> SET TASK: Please copy out all of the items below, changing every "Screen dimensions" to "Screen size" and leaving the rest of each item as it is.

> DATA SUPPLIED:

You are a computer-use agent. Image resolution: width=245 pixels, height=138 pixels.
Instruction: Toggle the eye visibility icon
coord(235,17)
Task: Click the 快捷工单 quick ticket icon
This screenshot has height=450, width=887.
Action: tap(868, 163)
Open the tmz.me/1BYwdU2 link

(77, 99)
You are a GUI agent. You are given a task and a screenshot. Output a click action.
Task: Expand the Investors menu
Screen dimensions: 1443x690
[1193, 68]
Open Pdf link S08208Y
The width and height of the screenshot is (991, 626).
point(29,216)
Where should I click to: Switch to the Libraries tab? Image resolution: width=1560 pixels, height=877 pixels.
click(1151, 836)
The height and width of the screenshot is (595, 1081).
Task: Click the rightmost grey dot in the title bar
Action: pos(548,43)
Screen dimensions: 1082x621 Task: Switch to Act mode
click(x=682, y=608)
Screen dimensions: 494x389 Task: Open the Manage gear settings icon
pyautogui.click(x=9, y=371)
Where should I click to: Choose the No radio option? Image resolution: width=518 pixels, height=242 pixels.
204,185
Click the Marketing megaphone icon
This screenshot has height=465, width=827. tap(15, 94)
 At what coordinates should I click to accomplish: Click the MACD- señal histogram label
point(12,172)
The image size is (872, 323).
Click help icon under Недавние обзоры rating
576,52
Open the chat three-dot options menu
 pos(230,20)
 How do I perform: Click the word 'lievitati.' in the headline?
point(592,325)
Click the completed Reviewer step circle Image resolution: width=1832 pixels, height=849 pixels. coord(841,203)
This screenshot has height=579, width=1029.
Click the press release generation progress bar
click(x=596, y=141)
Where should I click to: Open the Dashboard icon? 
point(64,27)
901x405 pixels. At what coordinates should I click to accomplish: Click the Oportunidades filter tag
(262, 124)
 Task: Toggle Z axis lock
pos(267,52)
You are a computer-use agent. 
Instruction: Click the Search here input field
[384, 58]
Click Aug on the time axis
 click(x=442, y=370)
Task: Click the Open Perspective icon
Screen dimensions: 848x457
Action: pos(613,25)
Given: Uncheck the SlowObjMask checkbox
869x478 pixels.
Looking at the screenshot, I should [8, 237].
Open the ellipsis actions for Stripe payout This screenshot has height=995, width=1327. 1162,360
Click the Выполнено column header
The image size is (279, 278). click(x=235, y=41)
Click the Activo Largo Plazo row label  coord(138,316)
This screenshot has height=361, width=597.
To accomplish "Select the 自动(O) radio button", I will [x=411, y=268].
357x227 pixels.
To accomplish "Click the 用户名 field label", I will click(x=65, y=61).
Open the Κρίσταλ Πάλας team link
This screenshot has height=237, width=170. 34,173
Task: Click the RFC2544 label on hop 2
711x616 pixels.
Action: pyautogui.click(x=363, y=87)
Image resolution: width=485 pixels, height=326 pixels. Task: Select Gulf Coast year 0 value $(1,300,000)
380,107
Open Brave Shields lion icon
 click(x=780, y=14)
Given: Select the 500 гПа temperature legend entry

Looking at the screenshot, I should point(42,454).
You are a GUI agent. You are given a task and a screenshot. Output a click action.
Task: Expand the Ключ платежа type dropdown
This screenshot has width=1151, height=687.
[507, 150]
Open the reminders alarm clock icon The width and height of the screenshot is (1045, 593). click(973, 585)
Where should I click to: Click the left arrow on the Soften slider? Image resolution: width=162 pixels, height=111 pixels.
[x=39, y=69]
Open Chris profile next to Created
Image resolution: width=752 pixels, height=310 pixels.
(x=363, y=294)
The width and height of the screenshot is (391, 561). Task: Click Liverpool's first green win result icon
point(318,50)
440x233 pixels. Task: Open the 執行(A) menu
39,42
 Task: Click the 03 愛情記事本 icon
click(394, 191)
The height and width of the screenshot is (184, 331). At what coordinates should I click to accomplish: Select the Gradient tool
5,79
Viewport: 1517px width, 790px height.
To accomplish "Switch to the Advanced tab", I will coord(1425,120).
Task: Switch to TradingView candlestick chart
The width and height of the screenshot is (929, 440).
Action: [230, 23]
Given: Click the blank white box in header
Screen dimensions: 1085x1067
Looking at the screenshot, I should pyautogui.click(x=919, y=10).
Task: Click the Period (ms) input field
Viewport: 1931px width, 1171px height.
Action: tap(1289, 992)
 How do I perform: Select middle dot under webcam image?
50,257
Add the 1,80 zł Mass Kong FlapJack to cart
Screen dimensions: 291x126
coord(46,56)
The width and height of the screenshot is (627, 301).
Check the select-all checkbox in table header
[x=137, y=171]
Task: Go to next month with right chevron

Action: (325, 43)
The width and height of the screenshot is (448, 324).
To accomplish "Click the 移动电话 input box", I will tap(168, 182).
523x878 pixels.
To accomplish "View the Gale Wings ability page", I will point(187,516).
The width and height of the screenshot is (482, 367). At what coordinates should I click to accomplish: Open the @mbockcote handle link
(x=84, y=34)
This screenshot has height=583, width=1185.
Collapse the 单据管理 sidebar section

> COMPLETED EXERCISE:
You are a computer-use agent. Image resolution: width=245 pixels, height=138 pixels.
Instruction: Toggle the eye visibility icon
coord(235,17)
Task: Click the 快捷工单 quick ticket icon
This screenshot has height=450, width=887.
Action: tap(868, 163)
Open the tmz.me/1BYwdU2 link

(77, 99)
You are a GUI agent. You are given a task and a screenshot. Output a click action.
Task: Expand the Investors menu
Screen size: 1443x690
[1193, 68]
Open Pdf link S08208Y
The width and height of the screenshot is (991, 626).
point(29,216)
Where should I click to: Switch to the Libraries tab? Image resolution: width=1560 pixels, height=877 pixels.
click(1151, 836)
The height and width of the screenshot is (595, 1081).
Task: Click the rightmost grey dot in the title bar
Action: pos(548,43)
Screen size: 1082x621 Task: Switch to Act mode
click(x=682, y=608)
Screen size: 494x389 Task: Open the Manage gear settings icon
pyautogui.click(x=9, y=371)
Where should I click to: Choose the No radio option? Image resolution: width=518 pixels, height=242 pixels.
204,185
Click the Marketing megaphone icon
This screenshot has height=465, width=827. tap(15, 94)
 At what coordinates should I click to accomplish: Click the MACD- señal histogram label
point(12,172)
The image size is (872, 323).
Click help icon under Недавние обзоры rating
576,52
Open the chat three-dot options menu
 pos(230,20)
 How do I perform: Click the word 'lievitati.' in the headline?
point(592,325)
Click the completed Reviewer step circle Image resolution: width=1832 pixels, height=849 pixels. coord(841,203)
This screenshot has height=579, width=1029.
Click the press release generation progress bar
click(x=596, y=141)
Where should I click to: Open the Dashboard icon? 
point(64,27)
901x405 pixels. At what coordinates should I click to accomplish: Click the Oportunidades filter tag
(262, 124)
 Task: Toggle Z axis lock
pos(267,52)
You are a computer-use agent. 
Instruction: Click the Search here input field
[384, 58]
Click Aug on the time axis
 click(x=442, y=370)
Task: Click the Open Perspective icon
Screen size: 848x457
Action: pos(613,25)
Given: Uncheck the SlowObjMask checkbox
869x478 pixels.
Looking at the screenshot, I should [8, 237].
Open the ellipsis actions for Stripe payout This screenshot has height=995, width=1327. 1162,360
Click the Выполнено column header
The image size is (279, 278). click(x=235, y=41)
Click the Activo Largo Plazo row label  coord(138,316)
This screenshot has height=361, width=597.
To accomplish "Select the 自动(O) radio button", I will [x=411, y=268].
357x227 pixels.
To accomplish "Click the 用户名 field label", I will click(x=65, y=61).
Open the Κρίσταλ Πάλας team link
This screenshot has height=237, width=170. 34,173
Task: Click the RFC2544 label on hop 2
711x616 pixels.
Action: pyautogui.click(x=363, y=87)
Image resolution: width=485 pixels, height=326 pixels. Task: Select Gulf Coast year 0 value $(1,300,000)
380,107
Open Brave Shields lion icon
 click(x=780, y=14)
Given: Select the 500 гПа temperature legend entry

Looking at the screenshot, I should point(42,454).
You are a GUI agent. You are given a task and a screenshot. Output a click action.
Task: Expand the Ключ платежа type dropdown
This screenshot has width=1151, height=687.
[507, 150]
Open the reminders alarm clock icon The width and height of the screenshot is (1045, 593). click(973, 585)
Where should I click to: Click the left arrow on the Soften slider? Image resolution: width=162 pixels, height=111 pixels.
[x=39, y=69]
Open Chris profile next to Created
Image resolution: width=752 pixels, height=310 pixels.
(x=363, y=294)
The width and height of the screenshot is (391, 561). Task: Click Liverpool's first green win result icon
point(318,50)
440x233 pixels. Task: Open the 執行(A) menu
39,42
 Task: Click the 03 愛情記事本 icon
click(394, 191)
The height and width of the screenshot is (184, 331). At what coordinates should I click to accomplish: Select the Gradient tool
5,79
Viewport: 1517px width, 790px height.
To accomplish "Switch to the Advanced tab", I will coord(1425,120).
Task: Switch to TradingView candlestick chart
The width and height of the screenshot is (929, 440).
Action: [230, 23]
Given: Click the blank white box in header
Screen size: 1085x1067
Looking at the screenshot, I should pyautogui.click(x=919, y=10).
Task: Click the Period (ms) input field
Viewport: 1931px width, 1171px height.
Action: tap(1289, 992)
 How do I perform: Select middle dot under webcam image?
50,257
Add the 1,80 zł Mass Kong FlapJack to cart
Screen size: 291x126
coord(46,56)
The width and height of the screenshot is (627, 301).
Check the select-all checkbox in table header
[x=137, y=171]
Task: Go to next month with right chevron

Action: (325, 43)
The width and height of the screenshot is (448, 324).
To accomplish "Click the 移动电话 input box", I will tap(168, 182).
523x878 pixels.
To accomplish "View the Gale Wings ability page", I will point(187,516).
The width and height of the screenshot is (482, 367). At what coordinates should I click to accomplish: Open the @mbockcote handle link
(x=84, y=34)
This screenshot has height=583, width=1185.
Collapse the 单据管理 sidebar section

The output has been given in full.